Ladrillos, cemento, alambre de púas, metal. Cazadores de fronteras. Perros y reflectores.

Muros que se levantan 100 años después del final de la Primera Guerra Mundial.

Muros que perduran,  aún después de más de tres décadas de desaparecidos, como el infame muro de Berlín.

Berlín, ciudad-experimento de paz y de aliento contenido. Berlín, ciudad-botín de fuerzas aliadas y luego contrarias. Berlín, la ciudad que por fin lleva más años reunificada que separada. 

Restos de muro coloridos y mil veces fotografiados. La memoria traviesa como un viento de agosto que despeina y eleva cometas. Un fragmento junto al agua, que hace creer que tan solo fue un decorado de teatro.
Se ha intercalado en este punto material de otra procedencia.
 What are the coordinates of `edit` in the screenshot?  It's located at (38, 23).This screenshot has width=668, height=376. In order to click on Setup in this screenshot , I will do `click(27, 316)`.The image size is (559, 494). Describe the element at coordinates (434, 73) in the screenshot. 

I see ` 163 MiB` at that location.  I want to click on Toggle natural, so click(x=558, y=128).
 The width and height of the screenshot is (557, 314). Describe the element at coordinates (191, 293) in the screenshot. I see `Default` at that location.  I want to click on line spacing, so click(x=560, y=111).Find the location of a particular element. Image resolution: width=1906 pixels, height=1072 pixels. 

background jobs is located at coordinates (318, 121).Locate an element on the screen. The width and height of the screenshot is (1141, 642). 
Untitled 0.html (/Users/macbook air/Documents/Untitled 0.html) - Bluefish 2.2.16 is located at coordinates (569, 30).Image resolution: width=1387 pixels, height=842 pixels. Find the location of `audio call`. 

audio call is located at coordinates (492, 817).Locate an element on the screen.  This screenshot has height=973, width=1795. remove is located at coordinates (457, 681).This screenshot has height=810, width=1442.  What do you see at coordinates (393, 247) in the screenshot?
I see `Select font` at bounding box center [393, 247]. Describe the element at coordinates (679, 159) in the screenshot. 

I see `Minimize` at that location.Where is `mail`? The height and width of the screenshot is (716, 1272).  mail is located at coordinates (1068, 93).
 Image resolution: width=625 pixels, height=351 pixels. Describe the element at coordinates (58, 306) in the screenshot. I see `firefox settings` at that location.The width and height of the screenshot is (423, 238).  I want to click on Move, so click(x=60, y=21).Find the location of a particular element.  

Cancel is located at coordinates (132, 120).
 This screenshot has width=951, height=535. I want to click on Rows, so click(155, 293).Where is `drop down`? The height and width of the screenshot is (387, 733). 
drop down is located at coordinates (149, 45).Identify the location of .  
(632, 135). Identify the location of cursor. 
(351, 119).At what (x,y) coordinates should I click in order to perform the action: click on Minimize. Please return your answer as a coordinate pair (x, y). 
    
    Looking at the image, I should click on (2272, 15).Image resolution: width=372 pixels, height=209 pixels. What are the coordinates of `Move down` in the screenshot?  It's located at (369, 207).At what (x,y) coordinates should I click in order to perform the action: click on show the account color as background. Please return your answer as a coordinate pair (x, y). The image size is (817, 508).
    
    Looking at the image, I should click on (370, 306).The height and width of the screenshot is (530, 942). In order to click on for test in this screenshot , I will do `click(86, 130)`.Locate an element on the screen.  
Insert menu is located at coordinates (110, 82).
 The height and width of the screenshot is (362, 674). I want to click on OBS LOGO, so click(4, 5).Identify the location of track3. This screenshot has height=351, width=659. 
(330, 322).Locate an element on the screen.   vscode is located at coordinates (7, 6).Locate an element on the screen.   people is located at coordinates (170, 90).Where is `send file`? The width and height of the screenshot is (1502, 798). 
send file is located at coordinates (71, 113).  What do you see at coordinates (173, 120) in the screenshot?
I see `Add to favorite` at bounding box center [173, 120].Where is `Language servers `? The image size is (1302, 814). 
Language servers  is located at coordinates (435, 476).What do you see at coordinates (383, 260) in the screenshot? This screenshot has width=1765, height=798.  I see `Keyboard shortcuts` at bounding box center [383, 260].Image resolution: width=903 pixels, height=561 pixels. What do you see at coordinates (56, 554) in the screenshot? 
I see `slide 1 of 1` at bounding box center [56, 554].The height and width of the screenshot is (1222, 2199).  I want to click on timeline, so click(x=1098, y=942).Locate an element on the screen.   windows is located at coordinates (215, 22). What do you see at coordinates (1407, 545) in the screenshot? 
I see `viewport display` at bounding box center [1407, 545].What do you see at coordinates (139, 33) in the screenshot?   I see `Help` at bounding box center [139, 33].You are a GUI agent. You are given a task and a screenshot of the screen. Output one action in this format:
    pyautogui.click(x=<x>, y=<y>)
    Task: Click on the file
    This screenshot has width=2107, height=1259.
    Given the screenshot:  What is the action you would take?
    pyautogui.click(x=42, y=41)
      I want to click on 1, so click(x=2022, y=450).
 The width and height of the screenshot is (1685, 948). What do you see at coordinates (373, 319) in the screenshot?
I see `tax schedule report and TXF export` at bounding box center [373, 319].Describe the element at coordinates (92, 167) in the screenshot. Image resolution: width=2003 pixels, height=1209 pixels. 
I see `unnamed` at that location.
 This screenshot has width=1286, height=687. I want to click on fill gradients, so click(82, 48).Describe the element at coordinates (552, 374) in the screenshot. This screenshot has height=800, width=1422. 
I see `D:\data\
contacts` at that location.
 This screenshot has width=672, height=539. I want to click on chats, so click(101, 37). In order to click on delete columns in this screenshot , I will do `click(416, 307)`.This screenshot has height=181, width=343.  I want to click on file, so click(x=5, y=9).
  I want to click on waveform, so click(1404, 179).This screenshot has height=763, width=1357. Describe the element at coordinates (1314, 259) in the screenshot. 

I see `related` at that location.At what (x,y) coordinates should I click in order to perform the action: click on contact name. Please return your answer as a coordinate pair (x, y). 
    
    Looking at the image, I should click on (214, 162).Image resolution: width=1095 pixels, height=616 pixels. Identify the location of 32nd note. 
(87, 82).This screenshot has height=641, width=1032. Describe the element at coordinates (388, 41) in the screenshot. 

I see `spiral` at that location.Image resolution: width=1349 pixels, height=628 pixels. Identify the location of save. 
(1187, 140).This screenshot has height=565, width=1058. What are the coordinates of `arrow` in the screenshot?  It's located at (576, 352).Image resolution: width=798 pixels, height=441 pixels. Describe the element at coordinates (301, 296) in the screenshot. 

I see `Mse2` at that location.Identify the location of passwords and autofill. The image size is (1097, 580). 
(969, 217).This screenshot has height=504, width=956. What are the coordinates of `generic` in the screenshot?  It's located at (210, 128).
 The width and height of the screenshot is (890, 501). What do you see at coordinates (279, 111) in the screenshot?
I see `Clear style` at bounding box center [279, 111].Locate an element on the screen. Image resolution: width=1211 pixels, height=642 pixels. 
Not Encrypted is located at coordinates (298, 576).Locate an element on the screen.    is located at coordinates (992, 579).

Ese que con sus turistas  cámara en mano, hace olvidar que  hizo estragos en las mentes de los ciudadanos de ambos retazos de país.

Durante 28 años, de manera sistemática, ese meridiano de cemento y hierro, metralletas y patrulleros, ahondó divisiones creando dos países paralelos que se miran aún hoy con recelo.

La “Canciller del Este” es uno de los tantos apelativos para la jefa de gobierno en Alemania.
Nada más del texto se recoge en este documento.